**What the exercise asks:**
Wherever the word "with" occurs in the lines below, copy the whole line.
[Opening Provided entries section]
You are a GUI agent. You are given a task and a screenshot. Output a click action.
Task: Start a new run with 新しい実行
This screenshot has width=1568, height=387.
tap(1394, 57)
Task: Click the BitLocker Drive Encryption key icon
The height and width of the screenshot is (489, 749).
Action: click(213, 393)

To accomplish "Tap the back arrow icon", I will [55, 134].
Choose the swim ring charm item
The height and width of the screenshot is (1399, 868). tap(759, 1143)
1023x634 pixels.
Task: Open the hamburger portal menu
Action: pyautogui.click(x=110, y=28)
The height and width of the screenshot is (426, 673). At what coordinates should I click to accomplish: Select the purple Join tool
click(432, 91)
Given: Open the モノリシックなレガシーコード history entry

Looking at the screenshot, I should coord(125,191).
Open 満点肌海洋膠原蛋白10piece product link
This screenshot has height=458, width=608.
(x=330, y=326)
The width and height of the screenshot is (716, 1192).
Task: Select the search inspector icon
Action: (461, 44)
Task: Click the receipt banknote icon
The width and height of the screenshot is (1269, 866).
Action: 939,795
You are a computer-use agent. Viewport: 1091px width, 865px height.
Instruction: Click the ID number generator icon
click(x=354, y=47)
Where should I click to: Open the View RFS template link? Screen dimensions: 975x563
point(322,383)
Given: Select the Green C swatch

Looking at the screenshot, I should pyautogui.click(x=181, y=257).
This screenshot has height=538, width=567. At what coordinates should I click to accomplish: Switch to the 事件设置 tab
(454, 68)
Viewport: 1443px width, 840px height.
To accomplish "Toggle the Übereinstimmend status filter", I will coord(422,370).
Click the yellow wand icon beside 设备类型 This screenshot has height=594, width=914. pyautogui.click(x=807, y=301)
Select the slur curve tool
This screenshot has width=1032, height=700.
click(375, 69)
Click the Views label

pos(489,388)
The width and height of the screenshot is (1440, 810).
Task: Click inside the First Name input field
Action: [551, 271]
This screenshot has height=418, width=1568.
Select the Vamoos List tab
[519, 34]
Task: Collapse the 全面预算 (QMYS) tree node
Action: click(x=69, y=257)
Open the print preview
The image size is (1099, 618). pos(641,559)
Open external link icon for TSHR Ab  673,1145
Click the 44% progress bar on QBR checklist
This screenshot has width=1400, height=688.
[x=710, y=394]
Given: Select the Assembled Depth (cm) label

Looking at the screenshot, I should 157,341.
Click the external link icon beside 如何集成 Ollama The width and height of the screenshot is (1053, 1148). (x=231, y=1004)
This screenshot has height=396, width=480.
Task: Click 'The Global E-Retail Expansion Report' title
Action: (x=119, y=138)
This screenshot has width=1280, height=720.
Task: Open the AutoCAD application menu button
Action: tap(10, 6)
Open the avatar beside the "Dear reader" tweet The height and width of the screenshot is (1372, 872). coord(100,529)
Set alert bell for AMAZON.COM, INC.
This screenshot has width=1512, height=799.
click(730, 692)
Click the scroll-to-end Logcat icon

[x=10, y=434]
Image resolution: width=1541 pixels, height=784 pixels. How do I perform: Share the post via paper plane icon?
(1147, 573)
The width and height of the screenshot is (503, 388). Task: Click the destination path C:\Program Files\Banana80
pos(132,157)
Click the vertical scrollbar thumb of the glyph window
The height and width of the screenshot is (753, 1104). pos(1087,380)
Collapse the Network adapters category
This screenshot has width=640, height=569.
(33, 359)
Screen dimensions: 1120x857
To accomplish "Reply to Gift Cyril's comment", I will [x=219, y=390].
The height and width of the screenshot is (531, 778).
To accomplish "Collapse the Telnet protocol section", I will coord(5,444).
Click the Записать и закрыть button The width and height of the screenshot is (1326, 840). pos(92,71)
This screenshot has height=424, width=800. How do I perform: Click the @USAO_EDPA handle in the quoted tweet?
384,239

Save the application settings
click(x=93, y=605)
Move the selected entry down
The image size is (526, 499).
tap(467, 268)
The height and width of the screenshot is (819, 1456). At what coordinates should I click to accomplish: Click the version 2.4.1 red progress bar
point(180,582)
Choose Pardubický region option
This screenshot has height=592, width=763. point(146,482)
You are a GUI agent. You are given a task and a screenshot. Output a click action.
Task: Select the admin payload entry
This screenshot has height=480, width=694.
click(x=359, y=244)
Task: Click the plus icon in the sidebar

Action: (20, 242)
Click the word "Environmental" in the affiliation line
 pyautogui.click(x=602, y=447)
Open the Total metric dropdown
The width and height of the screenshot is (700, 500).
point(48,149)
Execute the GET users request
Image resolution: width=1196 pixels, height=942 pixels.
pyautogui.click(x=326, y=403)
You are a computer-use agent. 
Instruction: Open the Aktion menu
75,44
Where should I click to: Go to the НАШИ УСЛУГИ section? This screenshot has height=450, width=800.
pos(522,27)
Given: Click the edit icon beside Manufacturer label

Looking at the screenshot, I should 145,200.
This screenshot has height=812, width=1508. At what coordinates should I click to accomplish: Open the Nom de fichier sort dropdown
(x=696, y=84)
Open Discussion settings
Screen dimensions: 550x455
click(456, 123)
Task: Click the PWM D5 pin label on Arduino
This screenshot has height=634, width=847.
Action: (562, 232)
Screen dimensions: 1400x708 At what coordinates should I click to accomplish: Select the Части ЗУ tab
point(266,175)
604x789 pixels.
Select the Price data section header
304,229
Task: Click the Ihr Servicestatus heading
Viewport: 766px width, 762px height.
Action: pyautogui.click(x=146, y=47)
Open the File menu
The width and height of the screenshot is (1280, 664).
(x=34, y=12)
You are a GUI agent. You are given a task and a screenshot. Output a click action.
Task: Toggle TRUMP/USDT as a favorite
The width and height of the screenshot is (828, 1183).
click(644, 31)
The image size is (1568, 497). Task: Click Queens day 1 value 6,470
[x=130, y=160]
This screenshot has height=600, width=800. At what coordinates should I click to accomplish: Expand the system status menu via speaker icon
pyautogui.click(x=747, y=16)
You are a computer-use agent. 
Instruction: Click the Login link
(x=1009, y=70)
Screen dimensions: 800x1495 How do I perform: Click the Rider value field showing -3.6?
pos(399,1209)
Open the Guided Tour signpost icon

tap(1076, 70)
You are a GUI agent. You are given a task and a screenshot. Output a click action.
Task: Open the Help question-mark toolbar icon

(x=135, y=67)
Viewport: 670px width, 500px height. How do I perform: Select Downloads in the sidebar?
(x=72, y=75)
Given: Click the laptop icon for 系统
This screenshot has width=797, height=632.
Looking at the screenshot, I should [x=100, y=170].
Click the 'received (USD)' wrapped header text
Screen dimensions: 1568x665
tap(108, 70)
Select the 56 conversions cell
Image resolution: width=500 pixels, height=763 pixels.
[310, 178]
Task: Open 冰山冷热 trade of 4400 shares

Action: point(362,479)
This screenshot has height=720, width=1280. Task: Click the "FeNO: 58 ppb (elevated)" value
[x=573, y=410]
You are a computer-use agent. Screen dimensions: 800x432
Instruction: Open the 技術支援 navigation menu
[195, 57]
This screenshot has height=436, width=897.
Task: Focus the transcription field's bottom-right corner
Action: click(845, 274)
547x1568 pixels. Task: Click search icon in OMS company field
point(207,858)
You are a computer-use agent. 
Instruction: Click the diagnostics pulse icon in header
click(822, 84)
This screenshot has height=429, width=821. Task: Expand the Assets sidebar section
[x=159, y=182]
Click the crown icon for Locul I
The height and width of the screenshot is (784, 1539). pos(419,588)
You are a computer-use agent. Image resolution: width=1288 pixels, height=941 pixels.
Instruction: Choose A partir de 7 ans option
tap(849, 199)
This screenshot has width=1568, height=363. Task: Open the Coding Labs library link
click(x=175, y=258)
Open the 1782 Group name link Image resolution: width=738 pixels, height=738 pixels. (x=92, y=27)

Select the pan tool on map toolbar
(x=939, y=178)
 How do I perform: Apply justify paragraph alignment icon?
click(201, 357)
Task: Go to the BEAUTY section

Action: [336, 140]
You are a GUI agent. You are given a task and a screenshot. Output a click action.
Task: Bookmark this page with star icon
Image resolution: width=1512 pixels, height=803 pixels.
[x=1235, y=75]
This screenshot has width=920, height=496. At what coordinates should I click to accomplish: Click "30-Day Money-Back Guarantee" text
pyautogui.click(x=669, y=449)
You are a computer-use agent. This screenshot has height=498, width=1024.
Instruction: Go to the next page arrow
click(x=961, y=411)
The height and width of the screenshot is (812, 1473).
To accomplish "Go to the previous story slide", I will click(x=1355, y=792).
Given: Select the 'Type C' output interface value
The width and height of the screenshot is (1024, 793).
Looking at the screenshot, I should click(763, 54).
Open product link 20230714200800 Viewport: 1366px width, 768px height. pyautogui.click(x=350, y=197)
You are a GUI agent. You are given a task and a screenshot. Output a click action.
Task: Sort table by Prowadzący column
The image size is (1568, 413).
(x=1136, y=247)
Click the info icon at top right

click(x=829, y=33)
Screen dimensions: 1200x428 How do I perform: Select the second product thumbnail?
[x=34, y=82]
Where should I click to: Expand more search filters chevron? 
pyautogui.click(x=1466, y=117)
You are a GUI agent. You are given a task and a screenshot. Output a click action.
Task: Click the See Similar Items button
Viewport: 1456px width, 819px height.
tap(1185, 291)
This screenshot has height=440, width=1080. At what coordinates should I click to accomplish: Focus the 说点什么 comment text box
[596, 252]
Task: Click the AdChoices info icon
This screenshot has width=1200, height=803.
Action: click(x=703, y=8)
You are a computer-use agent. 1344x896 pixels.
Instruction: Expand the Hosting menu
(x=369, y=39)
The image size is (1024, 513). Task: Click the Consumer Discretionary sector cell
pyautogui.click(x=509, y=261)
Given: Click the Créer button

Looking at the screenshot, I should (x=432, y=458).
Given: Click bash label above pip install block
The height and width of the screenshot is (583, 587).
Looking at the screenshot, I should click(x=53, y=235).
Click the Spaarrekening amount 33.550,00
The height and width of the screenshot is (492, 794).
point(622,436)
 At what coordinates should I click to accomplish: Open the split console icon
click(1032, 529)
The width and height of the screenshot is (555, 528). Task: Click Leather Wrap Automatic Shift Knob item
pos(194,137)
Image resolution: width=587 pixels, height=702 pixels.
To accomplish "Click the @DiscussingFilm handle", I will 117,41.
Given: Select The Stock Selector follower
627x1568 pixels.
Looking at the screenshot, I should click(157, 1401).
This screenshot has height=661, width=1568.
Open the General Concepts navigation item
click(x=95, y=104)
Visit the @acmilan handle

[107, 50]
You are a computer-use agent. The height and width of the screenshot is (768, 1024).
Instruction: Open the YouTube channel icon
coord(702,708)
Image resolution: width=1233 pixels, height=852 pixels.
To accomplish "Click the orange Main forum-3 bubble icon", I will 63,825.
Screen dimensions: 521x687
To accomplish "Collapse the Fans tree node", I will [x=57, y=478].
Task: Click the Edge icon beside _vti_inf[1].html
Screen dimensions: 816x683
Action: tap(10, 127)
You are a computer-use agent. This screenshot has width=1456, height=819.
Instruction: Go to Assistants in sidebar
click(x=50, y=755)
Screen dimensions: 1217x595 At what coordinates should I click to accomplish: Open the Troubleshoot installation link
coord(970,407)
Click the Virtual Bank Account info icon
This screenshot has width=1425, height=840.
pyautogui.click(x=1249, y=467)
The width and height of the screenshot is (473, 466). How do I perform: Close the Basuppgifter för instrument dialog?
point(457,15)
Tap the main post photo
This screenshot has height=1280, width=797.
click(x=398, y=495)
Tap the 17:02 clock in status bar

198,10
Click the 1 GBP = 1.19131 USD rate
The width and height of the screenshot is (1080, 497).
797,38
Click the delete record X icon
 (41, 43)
[Closing Provided entries section]
**Written reply:**
Task: Start a new run with 新しい実行
Task: Bookmark this page with star icon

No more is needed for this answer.